Hmm, I hope I correctly understand what you're asking here.
From any vector in n dimensions, you can represent the magnitude of that point with one dimension, and the direction in in n-1 directions. For example, we might change the expression...
(3, 4) (Cartesian)
to
(5, ACOS(3 / 5)) (Polar)
These are how we traditionally represent vectors, although really any means that we can use as acceptable. For example, we might not want to use the ACOS(), we could just as well use...
(5, 3/5) (Fantasy System)
Which obviously conveys as much information as the prior ones (although such a system might have difficulty representing say, a .1degree angle)
For 3-dimensional coordinates, we do largely the same thing...
(2, 3, 6) (Cartesian)
to
(7, ACOS(2/7), ACOS(3/7)) (Polar)
From any point, we can get a direction, and how many dimensions it takes to represent that direction is the number of dimensions of the point - 1
But that is all just coordinate systems. A vector doesn't have to be a magnitude and a direction, just as a point doesn't have to be rectangular coordinates. The only real difference in points and vectors is how they are used. For example, in telling the temperature, we would use a one-dimensional point...
It is 75 degrees outside. (This is a point, 75)
The temperature difference between outside and inside is 20 degrees. (This is a vector, 20)
The difference between a point and a vector really is just a matter of context. You can change all your points to vectors from the origin and it won't make an ounce of difference.
As for matrix multiplication and vectors... well, let's say I have a pyramid (4 sides, 4 corers) figure that I want to represent as 4 vectors (each vector will be pointing at a corner) These are the vectors...
(2, 3, -5),
(-2, 5, 6),
(1, -4, 4), and
(3, 4, -5)
Notice that having the vectors point at the corners is one way in which we can represent any polygon as a set of vectors.
Now if I want to turn this set of 4 3-dimensional vectors into a matrix, I just represent them vertically and put 'm next to each other...
Code:
//Matrix here...
( 2, -2, 1, 3)
( 3, 5, -4, 4)
(-5, 6, 4, 5)
// Each column is a vector, read from top to bottom
The whole point of organizing vectors as a matrix is so that we can perform some operation on all the vectors at the same time, and thus be performing that operation on the polygon. Matrix multiplication only allows us to really add and multiply, but addition and multiplication is all that you really need to perform rotations, and that's just about all you'll find yourself caring about in graphics. Now, let's say we want to rotate this polygon by 90 degrees about the x axis. We just figure out the matrix which represents this operation...
Code:
( 1, 0, 0)
( 0, 0, -1)
( 0, 1, 0)
We multiply the matrix representing the operation by the one representing the polygon, and viola, we have a new set of vectors representing the original polygon rotated by 90 degrees.

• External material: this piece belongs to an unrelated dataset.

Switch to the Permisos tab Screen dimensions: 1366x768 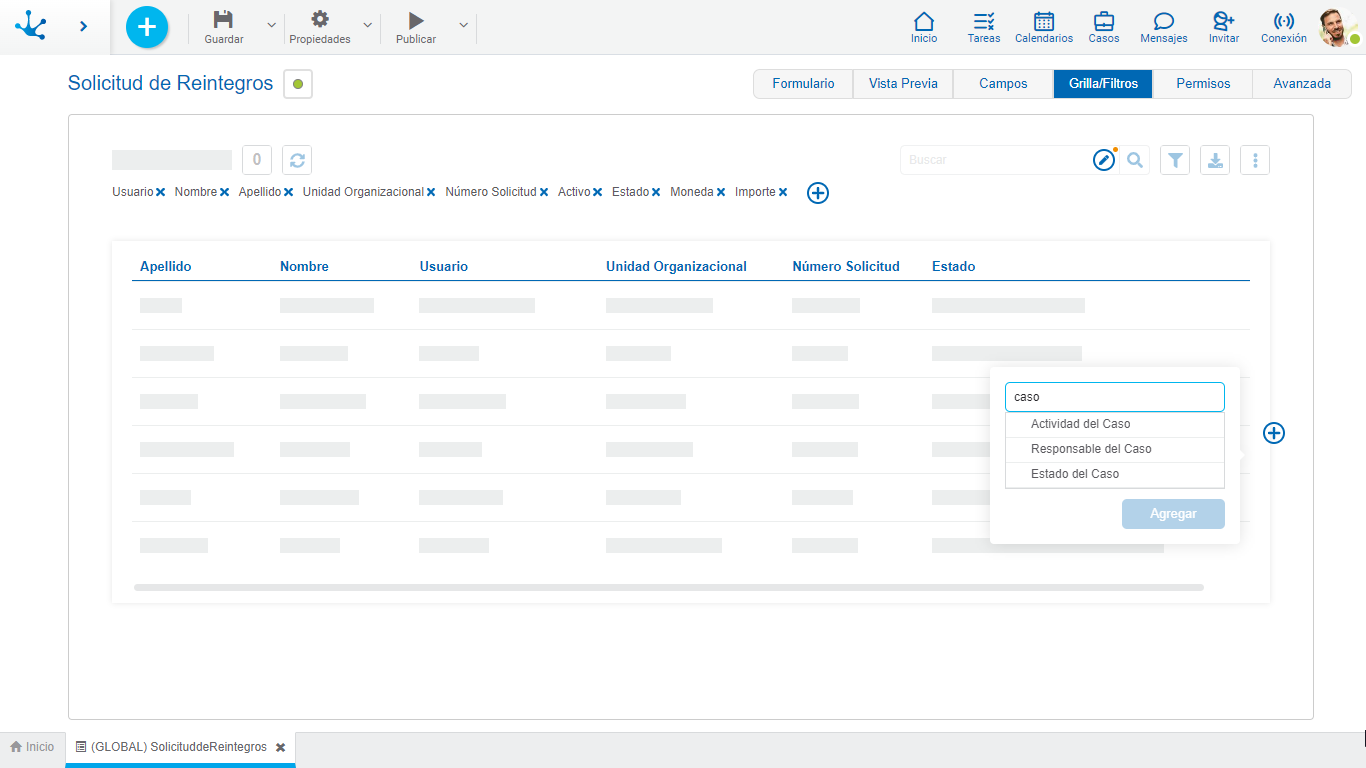tap(1203, 84)
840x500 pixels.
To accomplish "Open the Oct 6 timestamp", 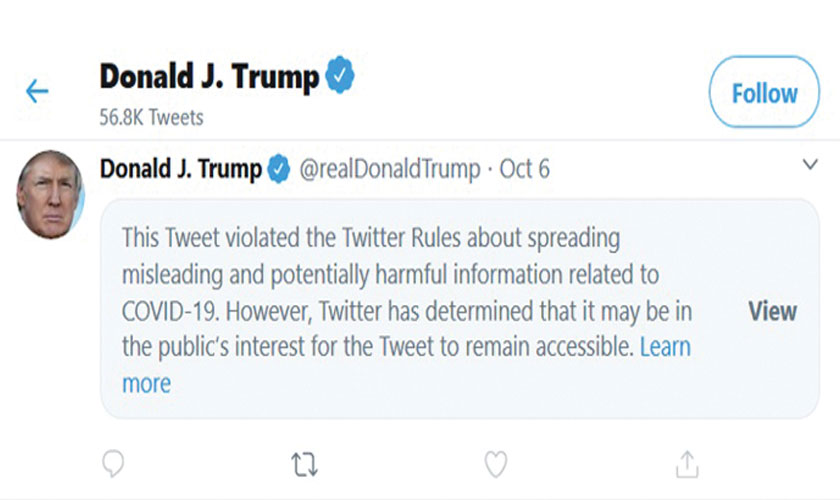I will tap(524, 169).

There are some properties affecting vectors as matrices. First off, for every vector that goes into the equation, a vector will come out. The dimension of the vectors may change, for example, we might pass 3 dimensional vectors to be operated on, and come out with 4 dimensional, or even 1 dimensional vectors, but the number of vectors will not change.
Second, when we run together the vectors like this, the vectors don't affect each other. The only reason we clump them together for matrix multiplication is that since we're usually performing the same operation on all the vectors representing a polygon, it's efficient to just perform all the operations at once.